Gulthor 12 years ago

People too often forget about graph databases when talking about NoSQL solutions. Graph databases offer an interesting and elegant alternative to relational databases and I could definitely see a startup decide to use this kind of technology.

As far as I know, most graph databases support transactions and offer great scalability. Such databases are also schema-less and can be queried with Gremlin, a powerful graph traversal language (see www.tinkerpop.com).

With respect to scalability and transactions, Titan (http://thinkaurelius.com/) looks very promising: it supports various backends for storage (Cassandra, HBase, etc.) and indexing (currently Elastic Search and Lucene). Graph analytics can be done via Faunus (http://thinkaurelius.github.io/faunus/), backed by Hadoop.

There are other vendors out there (Neo4J, OrientDB, etc.) which offer interesting solutions worth looking at - I'm just a bit less familiar with them.

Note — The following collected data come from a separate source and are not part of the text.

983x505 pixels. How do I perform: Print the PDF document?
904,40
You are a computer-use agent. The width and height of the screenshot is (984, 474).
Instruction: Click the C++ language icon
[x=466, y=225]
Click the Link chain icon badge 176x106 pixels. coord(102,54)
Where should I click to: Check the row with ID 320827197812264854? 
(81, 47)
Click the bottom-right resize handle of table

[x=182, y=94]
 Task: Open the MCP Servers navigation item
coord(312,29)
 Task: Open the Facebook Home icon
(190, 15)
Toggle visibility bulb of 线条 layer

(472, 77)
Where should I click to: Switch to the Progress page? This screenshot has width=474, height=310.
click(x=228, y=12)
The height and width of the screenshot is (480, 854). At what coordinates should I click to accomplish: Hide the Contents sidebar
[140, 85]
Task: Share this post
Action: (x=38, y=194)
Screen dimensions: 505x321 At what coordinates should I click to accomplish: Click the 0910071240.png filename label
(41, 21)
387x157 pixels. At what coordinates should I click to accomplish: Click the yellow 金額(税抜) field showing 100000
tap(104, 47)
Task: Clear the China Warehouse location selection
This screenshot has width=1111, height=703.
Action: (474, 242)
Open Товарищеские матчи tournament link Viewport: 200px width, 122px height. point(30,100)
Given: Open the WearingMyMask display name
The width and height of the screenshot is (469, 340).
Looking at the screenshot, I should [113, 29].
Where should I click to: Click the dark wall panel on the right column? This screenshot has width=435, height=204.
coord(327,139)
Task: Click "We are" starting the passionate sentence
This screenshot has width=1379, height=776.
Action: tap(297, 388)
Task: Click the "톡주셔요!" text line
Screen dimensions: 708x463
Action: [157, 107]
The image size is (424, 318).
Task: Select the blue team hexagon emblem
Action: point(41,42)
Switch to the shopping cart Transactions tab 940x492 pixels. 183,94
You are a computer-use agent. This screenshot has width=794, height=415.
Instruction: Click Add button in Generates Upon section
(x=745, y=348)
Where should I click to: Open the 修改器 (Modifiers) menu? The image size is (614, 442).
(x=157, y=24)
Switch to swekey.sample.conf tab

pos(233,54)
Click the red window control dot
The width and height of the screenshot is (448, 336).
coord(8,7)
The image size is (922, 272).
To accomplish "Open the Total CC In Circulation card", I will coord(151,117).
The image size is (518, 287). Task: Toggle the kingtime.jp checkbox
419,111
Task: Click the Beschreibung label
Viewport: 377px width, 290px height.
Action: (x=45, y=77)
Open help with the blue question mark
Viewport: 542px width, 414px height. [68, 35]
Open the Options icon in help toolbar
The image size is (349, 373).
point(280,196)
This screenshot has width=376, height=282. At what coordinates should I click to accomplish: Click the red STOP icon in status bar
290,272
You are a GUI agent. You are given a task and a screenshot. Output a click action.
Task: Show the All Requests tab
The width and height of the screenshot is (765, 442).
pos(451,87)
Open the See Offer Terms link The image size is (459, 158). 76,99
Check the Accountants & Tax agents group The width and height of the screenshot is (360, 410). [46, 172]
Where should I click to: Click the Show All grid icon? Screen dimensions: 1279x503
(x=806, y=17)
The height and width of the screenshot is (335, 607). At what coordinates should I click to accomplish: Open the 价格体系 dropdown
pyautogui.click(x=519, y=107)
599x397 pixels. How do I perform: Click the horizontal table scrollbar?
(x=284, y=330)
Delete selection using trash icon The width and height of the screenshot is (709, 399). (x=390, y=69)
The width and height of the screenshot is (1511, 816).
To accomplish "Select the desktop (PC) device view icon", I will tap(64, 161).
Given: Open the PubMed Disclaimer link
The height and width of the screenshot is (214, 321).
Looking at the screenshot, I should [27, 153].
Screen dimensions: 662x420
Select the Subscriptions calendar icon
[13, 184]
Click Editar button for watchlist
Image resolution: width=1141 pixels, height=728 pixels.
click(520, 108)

The major downside I see with graph databases is that most of them are fairly recent and their ecosystem is tiny (though growing). Should a startup venture on such young technologies, or stick to mature and battle-tested solutions (ie. relational databases)?

Could startups use this kind of graph "NoSQL" databases? I don't see why not. If your startup is some kind of social network, graph databases are certainly an option worth considering. If I were to create a startup, I'd hardly use a document database like MongoDB but I will really consider using a graph database. In the end, it's all about having the right tool in hand, and knowing how to assert what is "right" for you.

adamnemecek 12 years ago

A blog post titled "Startups should use NoSQL databases" in 3, 2, 1, ...

VLM 12 years ago

There can only be one DB much like the LOTR can only have one ring. Why? Thats the only area the linked article falls down on. Its a pretty good article other than that.

So you properly normalized your entire system, customer billing transaction records all the way up to article tags. Then article tags gets too huge. So next version looks at RDBMS and Redis, and the next version after that only looks at Redis. Customer billing transactions remains on a "real" DB and the tag cloud lives on redis. And the problem with that is... what exactly?

Its obsolete thinking. I can't have two databases because we're a poor startup and the only databases that exist are DB2 and Oracle and everyone knows they're super expensive so super expensive times two is unaffordable. Dude, its almost 2014 not 1980, Postgres/mysql/redis its all free.

  • raycmorganOP 12 years ago

    Thank you for your comment. I agree that there is nothing wrong with using a plurality of systems when needed. Your example of moving from one to another is great! Start with a simple system, and once you find bottlenecks, optimize with specialized stores.

jwilliams 12 years ago

This comes up every now and then on HN. There are plenty of NoSQL horror stories.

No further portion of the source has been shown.